→ **Stored dataset items**

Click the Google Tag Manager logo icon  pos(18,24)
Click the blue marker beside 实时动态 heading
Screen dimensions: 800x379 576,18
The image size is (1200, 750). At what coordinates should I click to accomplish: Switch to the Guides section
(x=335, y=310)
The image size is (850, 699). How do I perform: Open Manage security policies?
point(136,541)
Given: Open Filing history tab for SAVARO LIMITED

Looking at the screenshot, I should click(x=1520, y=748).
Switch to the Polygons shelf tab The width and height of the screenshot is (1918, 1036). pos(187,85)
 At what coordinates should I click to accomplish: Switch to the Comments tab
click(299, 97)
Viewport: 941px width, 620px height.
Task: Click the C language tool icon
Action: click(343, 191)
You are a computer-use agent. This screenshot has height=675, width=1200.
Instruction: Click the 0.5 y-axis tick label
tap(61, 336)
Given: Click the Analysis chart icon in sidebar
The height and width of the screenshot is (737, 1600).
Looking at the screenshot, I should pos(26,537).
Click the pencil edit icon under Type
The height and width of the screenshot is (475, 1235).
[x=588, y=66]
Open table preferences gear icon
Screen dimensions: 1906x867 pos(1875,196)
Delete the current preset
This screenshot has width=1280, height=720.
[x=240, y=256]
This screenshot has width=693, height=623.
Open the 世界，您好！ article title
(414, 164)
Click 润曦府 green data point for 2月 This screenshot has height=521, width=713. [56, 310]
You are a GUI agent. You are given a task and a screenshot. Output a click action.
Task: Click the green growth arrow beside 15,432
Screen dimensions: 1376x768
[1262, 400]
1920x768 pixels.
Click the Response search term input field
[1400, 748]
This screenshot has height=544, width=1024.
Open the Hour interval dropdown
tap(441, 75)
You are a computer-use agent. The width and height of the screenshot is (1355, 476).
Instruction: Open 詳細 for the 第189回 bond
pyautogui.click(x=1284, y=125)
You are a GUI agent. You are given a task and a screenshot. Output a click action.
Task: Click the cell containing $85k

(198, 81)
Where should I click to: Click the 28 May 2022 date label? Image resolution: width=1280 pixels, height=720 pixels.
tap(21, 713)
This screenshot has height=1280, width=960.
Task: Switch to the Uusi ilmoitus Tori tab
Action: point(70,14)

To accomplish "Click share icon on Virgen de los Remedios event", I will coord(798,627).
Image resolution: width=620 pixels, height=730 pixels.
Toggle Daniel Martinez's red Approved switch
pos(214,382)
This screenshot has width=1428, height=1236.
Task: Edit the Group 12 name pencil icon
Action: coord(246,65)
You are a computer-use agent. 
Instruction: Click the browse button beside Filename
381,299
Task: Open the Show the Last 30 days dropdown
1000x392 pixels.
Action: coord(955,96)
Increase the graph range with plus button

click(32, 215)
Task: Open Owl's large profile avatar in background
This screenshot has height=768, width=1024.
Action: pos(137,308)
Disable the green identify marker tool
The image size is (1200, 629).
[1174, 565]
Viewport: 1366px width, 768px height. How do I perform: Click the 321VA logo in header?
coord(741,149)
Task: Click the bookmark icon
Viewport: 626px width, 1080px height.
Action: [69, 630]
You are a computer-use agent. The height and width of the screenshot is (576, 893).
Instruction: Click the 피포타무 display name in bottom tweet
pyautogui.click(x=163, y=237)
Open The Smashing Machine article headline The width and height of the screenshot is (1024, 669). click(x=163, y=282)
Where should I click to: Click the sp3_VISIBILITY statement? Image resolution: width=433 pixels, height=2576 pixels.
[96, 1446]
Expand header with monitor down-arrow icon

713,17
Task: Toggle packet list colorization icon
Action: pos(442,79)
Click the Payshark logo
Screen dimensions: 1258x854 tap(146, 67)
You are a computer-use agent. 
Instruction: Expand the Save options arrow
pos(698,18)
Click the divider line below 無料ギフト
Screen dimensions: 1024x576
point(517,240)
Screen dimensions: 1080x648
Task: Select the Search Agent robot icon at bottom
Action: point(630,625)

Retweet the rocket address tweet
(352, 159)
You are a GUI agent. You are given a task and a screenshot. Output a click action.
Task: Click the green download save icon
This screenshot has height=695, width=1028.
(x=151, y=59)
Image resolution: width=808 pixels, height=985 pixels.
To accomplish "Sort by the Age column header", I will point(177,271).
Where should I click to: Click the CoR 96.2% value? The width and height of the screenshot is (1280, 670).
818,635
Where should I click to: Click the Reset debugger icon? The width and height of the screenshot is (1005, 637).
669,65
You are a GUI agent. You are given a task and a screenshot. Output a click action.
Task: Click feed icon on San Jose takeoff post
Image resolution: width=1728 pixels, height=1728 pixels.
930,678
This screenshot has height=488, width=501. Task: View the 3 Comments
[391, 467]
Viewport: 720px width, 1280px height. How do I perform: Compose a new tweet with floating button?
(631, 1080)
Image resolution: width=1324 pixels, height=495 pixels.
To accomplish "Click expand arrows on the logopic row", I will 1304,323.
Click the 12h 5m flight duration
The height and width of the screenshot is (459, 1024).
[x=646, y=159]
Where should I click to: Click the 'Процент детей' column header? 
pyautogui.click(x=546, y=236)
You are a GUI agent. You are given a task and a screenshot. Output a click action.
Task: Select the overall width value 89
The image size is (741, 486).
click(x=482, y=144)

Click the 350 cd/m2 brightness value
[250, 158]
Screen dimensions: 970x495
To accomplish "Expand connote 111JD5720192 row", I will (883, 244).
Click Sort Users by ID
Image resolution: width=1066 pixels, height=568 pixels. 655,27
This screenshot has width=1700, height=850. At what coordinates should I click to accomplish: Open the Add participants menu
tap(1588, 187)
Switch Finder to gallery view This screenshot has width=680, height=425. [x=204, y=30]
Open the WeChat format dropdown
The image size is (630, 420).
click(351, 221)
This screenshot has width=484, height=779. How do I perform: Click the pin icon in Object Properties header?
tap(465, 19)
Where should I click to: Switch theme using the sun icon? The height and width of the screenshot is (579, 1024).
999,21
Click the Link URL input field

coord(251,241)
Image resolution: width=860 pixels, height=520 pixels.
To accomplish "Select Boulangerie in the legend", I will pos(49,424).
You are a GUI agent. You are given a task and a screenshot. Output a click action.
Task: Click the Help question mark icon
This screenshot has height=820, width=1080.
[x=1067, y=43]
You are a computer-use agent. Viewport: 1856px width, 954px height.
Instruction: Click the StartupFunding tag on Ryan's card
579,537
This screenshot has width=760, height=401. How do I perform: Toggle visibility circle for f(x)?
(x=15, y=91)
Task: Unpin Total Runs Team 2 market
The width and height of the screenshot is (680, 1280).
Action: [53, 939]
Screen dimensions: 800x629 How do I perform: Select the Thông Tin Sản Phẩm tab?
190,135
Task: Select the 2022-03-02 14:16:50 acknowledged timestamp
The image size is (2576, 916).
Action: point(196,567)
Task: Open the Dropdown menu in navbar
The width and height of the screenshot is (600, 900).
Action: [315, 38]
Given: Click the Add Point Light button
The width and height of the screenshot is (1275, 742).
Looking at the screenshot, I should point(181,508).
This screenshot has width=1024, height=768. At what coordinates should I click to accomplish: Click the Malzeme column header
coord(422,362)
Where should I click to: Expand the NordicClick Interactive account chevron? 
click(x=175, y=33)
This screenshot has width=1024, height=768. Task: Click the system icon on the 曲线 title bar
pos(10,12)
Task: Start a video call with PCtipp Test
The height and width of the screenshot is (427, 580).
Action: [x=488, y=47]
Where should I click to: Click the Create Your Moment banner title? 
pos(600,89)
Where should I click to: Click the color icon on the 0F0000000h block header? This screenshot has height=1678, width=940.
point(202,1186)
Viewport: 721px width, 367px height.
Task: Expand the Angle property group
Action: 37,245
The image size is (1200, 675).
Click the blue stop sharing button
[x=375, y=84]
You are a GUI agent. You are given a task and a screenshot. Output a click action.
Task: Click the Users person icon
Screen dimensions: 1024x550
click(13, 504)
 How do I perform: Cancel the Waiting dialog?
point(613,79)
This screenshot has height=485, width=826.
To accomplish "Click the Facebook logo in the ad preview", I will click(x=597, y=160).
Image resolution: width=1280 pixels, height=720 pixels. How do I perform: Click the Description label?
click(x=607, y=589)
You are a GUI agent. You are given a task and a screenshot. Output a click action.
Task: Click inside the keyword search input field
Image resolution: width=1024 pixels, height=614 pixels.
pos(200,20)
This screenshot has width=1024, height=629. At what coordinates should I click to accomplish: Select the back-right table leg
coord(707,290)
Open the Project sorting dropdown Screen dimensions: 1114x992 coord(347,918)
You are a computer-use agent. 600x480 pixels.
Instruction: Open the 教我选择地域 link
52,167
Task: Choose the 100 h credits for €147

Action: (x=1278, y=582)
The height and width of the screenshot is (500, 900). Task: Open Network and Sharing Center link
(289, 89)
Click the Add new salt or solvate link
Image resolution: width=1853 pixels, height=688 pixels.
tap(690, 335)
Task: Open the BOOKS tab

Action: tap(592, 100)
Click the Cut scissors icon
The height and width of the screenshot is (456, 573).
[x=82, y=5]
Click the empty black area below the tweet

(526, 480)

→ **Brief**
The response must consist of the lines above, from the first one through the line containing "1920x768 pixels.", reproduced exactly.

→ **Output for this task**
Click the Google Tag Manager logo icon  pos(18,24)
Click the blue marker beside 实时动态 heading
Screen dimensions: 800x379 576,18
The image size is (1200, 750). At what coordinates should I click to accomplish: Switch to the Guides section
(x=335, y=310)
The image size is (850, 699). How do I perform: Open Manage security policies?
point(136,541)
Given: Open Filing history tab for SAVARO LIMITED

Looking at the screenshot, I should click(x=1520, y=748).
Switch to the Polygons shelf tab The width and height of the screenshot is (1918, 1036). pos(187,85)
 At what coordinates should I click to accomplish: Switch to the Comments tab
click(299, 97)
Viewport: 941px width, 620px height.
Task: Click the C language tool icon
Action: click(343, 191)
You are a computer-use agent. This screenshot has height=675, width=1200.
Instruction: Click the 0.5 y-axis tick label
tap(61, 336)
Given: Click the Analysis chart icon in sidebar
The height and width of the screenshot is (737, 1600).
Looking at the screenshot, I should pos(26,537).
Click the pencil edit icon under Type
The height and width of the screenshot is (475, 1235).
[x=588, y=66]
Open table preferences gear icon
Screen dimensions: 1906x867 pos(1875,196)
Delete the current preset
This screenshot has width=1280, height=720.
[x=240, y=256]
This screenshot has width=693, height=623.
Open the 世界，您好！ article title
(414, 164)
Click 润曦府 green data point for 2月 This screenshot has height=521, width=713. [56, 310]
You are a GUI agent. You are given a task and a screenshot. Output a click action.
Task: Click the green growth arrow beside 15,432
Screen dimensions: 1376x768
[1262, 400]
1920x768 pixels.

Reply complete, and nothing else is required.